### [Task item]
Copy each record exactly, word for word.

### [Collected data]
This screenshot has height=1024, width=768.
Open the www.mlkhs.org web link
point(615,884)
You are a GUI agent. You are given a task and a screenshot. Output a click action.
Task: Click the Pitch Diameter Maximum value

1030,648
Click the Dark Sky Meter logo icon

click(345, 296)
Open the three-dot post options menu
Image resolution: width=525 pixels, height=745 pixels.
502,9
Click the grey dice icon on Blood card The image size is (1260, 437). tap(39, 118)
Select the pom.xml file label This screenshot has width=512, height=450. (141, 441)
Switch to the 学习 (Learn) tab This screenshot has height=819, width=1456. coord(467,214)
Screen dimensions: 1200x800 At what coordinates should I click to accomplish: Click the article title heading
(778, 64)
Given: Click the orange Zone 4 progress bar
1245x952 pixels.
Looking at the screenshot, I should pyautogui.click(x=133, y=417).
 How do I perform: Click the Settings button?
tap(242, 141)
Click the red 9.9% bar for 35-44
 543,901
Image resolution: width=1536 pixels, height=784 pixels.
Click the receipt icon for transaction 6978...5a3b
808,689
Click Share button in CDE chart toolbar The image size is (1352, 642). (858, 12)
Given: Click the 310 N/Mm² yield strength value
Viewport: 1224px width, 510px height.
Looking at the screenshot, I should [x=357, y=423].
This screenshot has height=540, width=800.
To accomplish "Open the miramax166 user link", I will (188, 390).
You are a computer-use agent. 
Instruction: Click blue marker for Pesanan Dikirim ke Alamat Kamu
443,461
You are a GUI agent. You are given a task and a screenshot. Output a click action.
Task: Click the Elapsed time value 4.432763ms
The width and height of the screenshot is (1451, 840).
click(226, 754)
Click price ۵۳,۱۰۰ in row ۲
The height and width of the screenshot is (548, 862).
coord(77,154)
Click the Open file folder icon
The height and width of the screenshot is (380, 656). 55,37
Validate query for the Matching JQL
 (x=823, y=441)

### [Written answer]
This screenshot has height=1024, width=768.
Open the www.mlkhs.org web link
point(615,884)
You are a GUI agent. You are given a task and a screenshot. Output a click action.
Task: Click the Pitch Diameter Maximum value

1030,648
Click the Dark Sky Meter logo icon

click(345, 296)
Open the three-dot post options menu
Image resolution: width=525 pixels, height=745 pixels.
502,9
Click the grey dice icon on Blood card The image size is (1260, 437). tap(39, 118)
Select the pom.xml file label This screenshot has width=512, height=450. (141, 441)
Switch to the 学习 (Learn) tab This screenshot has height=819, width=1456. coord(467,214)
Screen dimensions: 1200x800 At what coordinates should I click to accomplish: Click the article title heading
(778, 64)
Given: Click the orange Zone 4 progress bar
1245x952 pixels.
Looking at the screenshot, I should pyautogui.click(x=133, y=417).
 How do I perform: Click the Settings button?
tap(242, 141)
Click the red 9.9% bar for 35-44
 543,901
Image resolution: width=1536 pixels, height=784 pixels.
Click the receipt icon for transaction 6978...5a3b
808,689
Click Share button in CDE chart toolbar The image size is (1352, 642). (858, 12)
Given: Click the 310 N/Mm² yield strength value
Viewport: 1224px width, 510px height.
Looking at the screenshot, I should [x=357, y=423].
This screenshot has height=540, width=800.
To accomplish "Open the miramax166 user link", I will (188, 390).
You are a computer-use agent. 
Instruction: Click blue marker for Pesanan Dikirim ke Alamat Kamu
443,461
You are a GUI agent. You are given a task and a screenshot. Output a click action.
Task: Click the Elapsed time value 4.432763ms
The width and height of the screenshot is (1451, 840).
click(226, 754)
Click price ۵۳,۱۰۰ in row ۲
The height and width of the screenshot is (548, 862).
coord(77,154)
Click the Open file folder icon
The height and width of the screenshot is (380, 656). 55,37
Validate query for the Matching JQL
 (x=823, y=441)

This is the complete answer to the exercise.